Provided records
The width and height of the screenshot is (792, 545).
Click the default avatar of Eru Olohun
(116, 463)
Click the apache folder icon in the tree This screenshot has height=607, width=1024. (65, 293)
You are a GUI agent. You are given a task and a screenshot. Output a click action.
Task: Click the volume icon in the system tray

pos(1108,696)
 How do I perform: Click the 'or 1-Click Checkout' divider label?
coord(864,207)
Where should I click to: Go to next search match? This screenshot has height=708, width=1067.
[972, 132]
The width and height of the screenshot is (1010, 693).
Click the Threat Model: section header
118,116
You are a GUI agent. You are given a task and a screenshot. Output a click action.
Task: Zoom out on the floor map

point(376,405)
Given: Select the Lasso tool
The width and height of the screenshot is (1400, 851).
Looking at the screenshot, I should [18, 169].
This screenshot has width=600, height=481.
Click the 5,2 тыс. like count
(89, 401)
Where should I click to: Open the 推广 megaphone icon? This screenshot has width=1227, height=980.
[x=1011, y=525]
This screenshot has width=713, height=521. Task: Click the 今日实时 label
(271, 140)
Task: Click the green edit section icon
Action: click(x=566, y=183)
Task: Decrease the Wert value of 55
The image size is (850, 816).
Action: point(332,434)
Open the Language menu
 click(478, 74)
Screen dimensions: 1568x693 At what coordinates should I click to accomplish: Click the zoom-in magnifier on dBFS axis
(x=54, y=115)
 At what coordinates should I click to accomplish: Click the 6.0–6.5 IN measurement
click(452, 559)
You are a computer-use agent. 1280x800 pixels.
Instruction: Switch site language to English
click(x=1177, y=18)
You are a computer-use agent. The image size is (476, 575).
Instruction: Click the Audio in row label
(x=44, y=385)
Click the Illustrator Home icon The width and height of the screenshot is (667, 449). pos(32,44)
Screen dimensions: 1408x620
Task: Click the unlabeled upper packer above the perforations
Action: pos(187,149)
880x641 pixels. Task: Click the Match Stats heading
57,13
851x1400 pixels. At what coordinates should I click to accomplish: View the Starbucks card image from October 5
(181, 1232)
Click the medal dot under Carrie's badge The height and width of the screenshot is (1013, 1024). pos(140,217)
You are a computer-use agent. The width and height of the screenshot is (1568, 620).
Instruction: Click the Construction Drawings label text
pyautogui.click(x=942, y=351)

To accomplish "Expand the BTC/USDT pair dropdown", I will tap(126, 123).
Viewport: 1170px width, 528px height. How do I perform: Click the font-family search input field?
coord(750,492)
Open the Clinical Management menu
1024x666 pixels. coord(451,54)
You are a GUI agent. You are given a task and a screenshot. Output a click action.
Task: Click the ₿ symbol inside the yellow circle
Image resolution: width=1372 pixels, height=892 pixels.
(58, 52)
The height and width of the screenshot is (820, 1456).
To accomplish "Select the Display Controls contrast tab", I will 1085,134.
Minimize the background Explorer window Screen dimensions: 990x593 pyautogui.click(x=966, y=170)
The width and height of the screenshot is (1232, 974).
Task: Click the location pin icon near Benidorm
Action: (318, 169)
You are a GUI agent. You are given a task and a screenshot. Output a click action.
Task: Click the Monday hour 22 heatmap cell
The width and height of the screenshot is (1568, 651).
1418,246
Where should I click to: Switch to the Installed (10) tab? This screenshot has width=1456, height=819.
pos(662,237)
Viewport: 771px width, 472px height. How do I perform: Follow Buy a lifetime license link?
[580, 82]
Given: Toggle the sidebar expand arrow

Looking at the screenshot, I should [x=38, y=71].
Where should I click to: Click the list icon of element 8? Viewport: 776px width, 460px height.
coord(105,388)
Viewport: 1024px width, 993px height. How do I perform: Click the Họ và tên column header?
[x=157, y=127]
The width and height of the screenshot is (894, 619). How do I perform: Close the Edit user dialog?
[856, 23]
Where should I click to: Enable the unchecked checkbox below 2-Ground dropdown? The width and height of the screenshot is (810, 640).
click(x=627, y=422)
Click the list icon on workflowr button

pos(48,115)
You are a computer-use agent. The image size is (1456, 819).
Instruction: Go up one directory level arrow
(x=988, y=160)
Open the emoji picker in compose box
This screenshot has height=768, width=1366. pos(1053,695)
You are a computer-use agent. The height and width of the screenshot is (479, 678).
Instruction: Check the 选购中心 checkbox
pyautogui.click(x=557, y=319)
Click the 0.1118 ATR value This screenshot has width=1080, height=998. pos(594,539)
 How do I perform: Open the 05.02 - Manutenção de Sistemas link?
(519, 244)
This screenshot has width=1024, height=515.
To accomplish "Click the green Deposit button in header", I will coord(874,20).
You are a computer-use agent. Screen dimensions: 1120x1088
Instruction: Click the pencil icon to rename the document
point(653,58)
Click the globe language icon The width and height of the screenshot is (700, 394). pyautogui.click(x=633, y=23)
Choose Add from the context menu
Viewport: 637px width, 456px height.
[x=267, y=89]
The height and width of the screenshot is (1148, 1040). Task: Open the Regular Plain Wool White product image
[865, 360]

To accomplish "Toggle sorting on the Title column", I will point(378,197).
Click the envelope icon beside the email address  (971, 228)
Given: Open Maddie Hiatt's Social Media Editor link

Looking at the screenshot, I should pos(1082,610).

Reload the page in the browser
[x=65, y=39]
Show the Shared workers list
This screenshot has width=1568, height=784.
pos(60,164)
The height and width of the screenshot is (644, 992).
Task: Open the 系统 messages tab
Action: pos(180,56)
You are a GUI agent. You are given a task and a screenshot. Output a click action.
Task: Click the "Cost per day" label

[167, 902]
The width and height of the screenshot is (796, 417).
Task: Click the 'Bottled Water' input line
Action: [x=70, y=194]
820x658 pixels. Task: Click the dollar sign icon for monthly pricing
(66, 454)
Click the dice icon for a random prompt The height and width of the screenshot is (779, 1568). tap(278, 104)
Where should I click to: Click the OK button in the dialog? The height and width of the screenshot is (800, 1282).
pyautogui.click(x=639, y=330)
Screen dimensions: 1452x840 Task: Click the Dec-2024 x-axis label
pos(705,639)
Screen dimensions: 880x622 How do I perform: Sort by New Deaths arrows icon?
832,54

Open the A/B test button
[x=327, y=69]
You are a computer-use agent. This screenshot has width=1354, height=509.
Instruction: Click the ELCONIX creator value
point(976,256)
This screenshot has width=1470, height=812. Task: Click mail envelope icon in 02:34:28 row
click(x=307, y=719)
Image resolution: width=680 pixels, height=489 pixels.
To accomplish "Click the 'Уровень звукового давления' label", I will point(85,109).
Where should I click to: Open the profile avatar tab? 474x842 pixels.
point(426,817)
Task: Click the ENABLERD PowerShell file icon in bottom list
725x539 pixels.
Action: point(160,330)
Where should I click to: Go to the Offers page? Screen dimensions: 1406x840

What to do
Rescale the lines from the start of the lines through the line containing "Click the apache", writing out each one again in full, requests included. Multiply every coordinate in the answers by 1.2 and round to whole numbers (halves go up), leaving all other numbers as they are.

The completed task
The width and height of the screenshot is (792, 545).
Click the default avatar of Eru Olohun
(139, 556)
Click the apache folder icon in the tree This screenshot has height=607, width=1024. (78, 352)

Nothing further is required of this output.